Society Comments on CMS Patient Relationship Categories and Codes Feedback Request
As a result of the passage of Medicare Access and CHIP Reauthorization Act (MACRA), the Centers for Medicare & Medicaid Services (CMS) is now required to establish and use classification code sets: care episode and patient condition groups and codes, and patient relationship categories and codes. CMS recently issued request for feedback to addresses the patient relationship categories and codes required. The development of patient relationship categories and codes is new work for CMS. The ability to attribute patients to clinicians (in whole or in part), based on clinician reporting of the different relationships that they have with their patients is something that currently does not exist in current coding procedures.
The Society submitted formal comments on this request noting that, “Physicians who practice in post-acute/long-term care (PALTC) medicine take care of patients who are unique, vulnerable, often frail with multiple chronic conditions and functionally impaired. The resources necessary to take care of this population are vastly different from the resources to take care of the ambulatory, community-dwelling elderly population in the office setting.” The Society also stated that “implementing patient relationship codes that reflect the appropriate relationship between the physician and the patient will allow CMS to compare physicians that take care of similar populations. Physicians who take care of patients in nursing facilities typically serve two distinct populations –short-stay, post-acute, “skilled” patients and long-stay, chronic, custodial residents.”
The Society helped to further define the two populations served noting that “for short-stay skilled populations, physicians typically serve in a more “specialist-type” capacity, similar to that of a hospitalist in the acute care hospital, and only have a short-term relationship with the patient that is limited to the patient’s time in the facility, before the responsibility for treatment is turned back over to the care of the primary care practitioner (PCP) upon discharge from the facility. This patient population is currently designated in billing by their place of service (POS) 31 – skilled nursing facility (SNF). For the long-term, chronic patients who reside at the nursing home and are receiving custodial care, physicians have a more long-term relationship and serve as their PCP throughout their stay and possibly end-of life. This population is currently designated in billing by their by POS 32 –nursing facility (NF).”

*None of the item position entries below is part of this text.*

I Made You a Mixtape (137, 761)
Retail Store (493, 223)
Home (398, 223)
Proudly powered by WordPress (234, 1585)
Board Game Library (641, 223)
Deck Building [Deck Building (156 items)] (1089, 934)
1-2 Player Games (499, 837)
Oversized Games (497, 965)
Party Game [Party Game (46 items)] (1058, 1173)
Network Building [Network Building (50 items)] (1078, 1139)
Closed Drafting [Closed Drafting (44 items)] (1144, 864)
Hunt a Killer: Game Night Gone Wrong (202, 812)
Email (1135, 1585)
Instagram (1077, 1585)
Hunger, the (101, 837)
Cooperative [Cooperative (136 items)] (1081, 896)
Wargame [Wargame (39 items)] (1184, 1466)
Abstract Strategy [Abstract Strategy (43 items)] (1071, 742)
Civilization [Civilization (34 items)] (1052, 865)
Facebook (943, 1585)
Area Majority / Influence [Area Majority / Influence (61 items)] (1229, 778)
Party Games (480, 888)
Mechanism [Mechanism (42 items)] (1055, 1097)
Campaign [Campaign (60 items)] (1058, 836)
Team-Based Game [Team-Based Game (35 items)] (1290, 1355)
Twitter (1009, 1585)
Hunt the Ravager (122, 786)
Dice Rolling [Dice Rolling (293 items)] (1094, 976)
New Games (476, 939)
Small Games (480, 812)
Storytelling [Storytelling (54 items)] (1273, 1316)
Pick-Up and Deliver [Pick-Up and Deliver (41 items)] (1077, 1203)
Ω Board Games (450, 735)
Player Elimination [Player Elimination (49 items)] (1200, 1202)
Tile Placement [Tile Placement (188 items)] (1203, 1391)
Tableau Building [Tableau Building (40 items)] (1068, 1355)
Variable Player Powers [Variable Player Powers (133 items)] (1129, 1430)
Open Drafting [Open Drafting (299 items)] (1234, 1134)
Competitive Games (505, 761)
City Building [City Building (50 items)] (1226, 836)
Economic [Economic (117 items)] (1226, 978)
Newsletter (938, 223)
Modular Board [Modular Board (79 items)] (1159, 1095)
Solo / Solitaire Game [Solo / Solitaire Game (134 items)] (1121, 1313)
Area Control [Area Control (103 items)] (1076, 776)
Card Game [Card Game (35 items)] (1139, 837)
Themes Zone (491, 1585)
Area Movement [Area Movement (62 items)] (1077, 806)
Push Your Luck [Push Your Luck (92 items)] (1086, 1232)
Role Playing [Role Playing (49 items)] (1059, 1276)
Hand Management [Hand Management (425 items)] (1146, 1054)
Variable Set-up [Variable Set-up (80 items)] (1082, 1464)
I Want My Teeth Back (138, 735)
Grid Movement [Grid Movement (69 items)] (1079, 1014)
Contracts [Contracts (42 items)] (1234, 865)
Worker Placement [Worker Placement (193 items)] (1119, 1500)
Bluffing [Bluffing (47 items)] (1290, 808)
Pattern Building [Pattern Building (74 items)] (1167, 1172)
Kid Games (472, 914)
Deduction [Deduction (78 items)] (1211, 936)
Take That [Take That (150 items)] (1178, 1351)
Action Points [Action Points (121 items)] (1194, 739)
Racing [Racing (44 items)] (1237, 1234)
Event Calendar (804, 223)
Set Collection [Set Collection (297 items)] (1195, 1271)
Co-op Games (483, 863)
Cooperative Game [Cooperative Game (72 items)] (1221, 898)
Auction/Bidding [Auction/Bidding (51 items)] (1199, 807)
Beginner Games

The Society also took the opportunity to address concerns about accurate cost attribution under value-based payment models. “In order for these patient relationship codes to be successful, they must accurately attribute costs, in conjunction with episode groups, to physicians who actually have control over the costs accrued by the patient. This is especially true for PALTC based physicians, who are at risk for unfairly having costs attributed for an episode of care that originates in the hospital, goes through SNF (POS 31) and ends in the community. In that instance CMS needs to ensure that the costs of care be attributed to the physician who has the most control over that care—and most of the costs of such a treatment may be accrued in the hospital, not the nursing home.” The Society pushed for flexibility as CMS goes through this process because “the exact attribution and cost allocation rules are likely to vary according to the type of service or condition involved. CMS, therefore, must provide more information regarding how the patient relationship categories and episode groups will attribute care to physicians, and must continue to work with stakeholders to ensure the care attribution methodology accurately attributes costs to the physicians who actually have the most control over the costs of care.”